→ **Extracted information**:
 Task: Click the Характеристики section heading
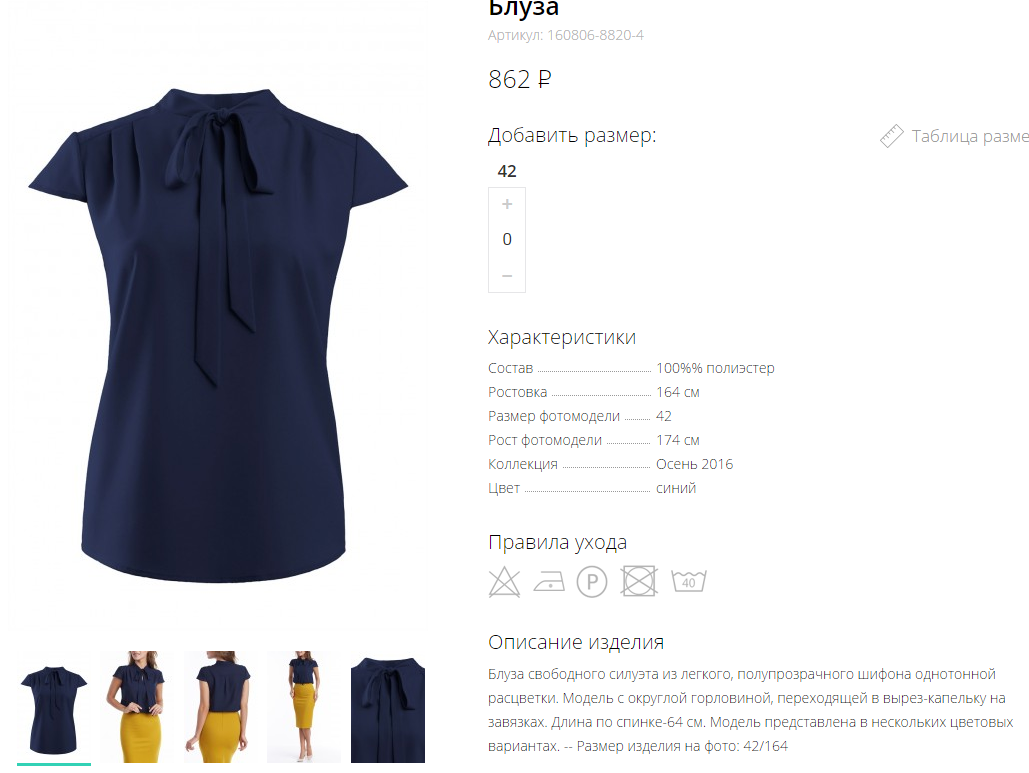[562, 337]
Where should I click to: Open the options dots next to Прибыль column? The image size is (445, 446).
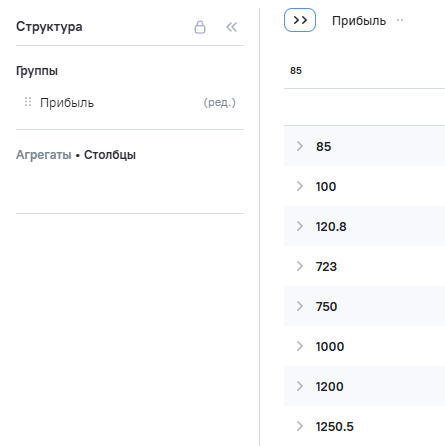tap(400, 20)
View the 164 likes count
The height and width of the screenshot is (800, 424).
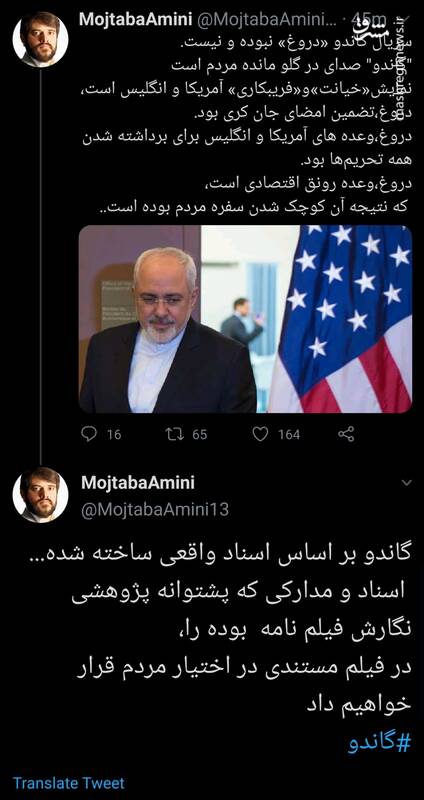tap(289, 435)
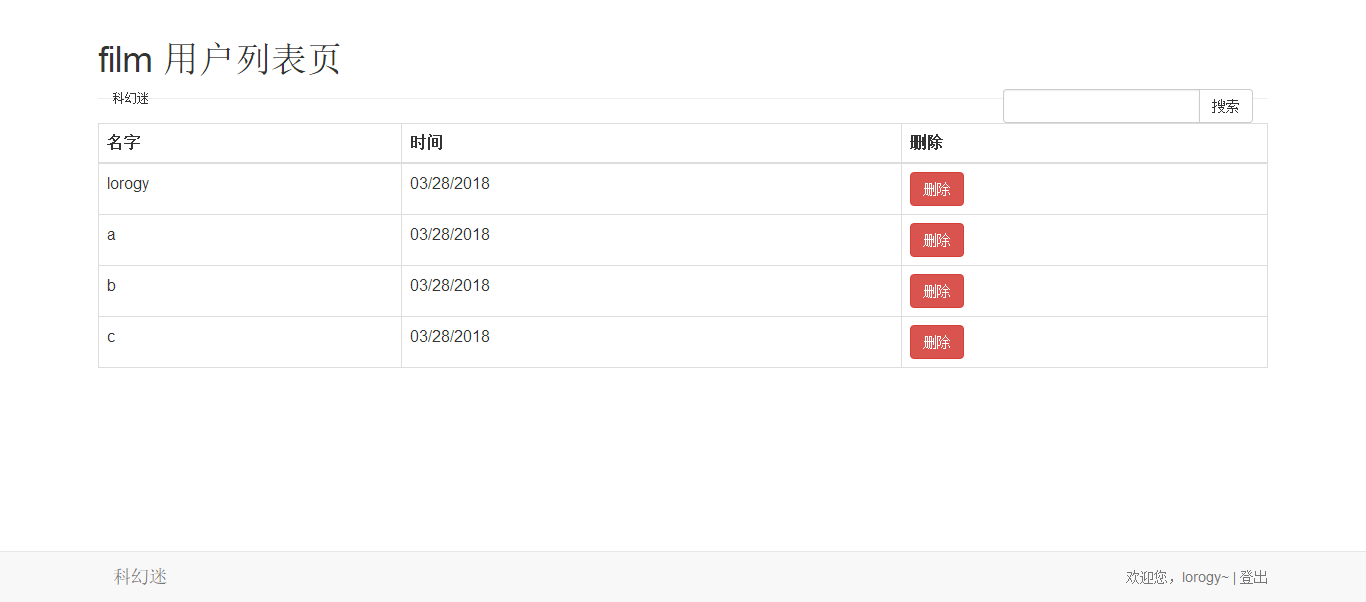Open the 科幻迷 footer brand link
Screen dimensions: 1366x602
(140, 577)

→ **Exercise objective**: Present every line of the records above as a numbered list, omitting blank lines and leaving out the pictures.

→ **Answer to this problem**:
1.  Task: Click the Характеристики section heading
2. [562, 337]
3. Where should I click to: Open the options dots next to Прибыль column? The image size is (445, 446).
4. tap(400, 20)
5. View the 164 likes count
6. The height and width of the screenshot is (800, 424).
7. tap(289, 435)
8. Open the 科幻迷 footer brand link
9. Screen dimensions: 1366x602
10. (140, 577)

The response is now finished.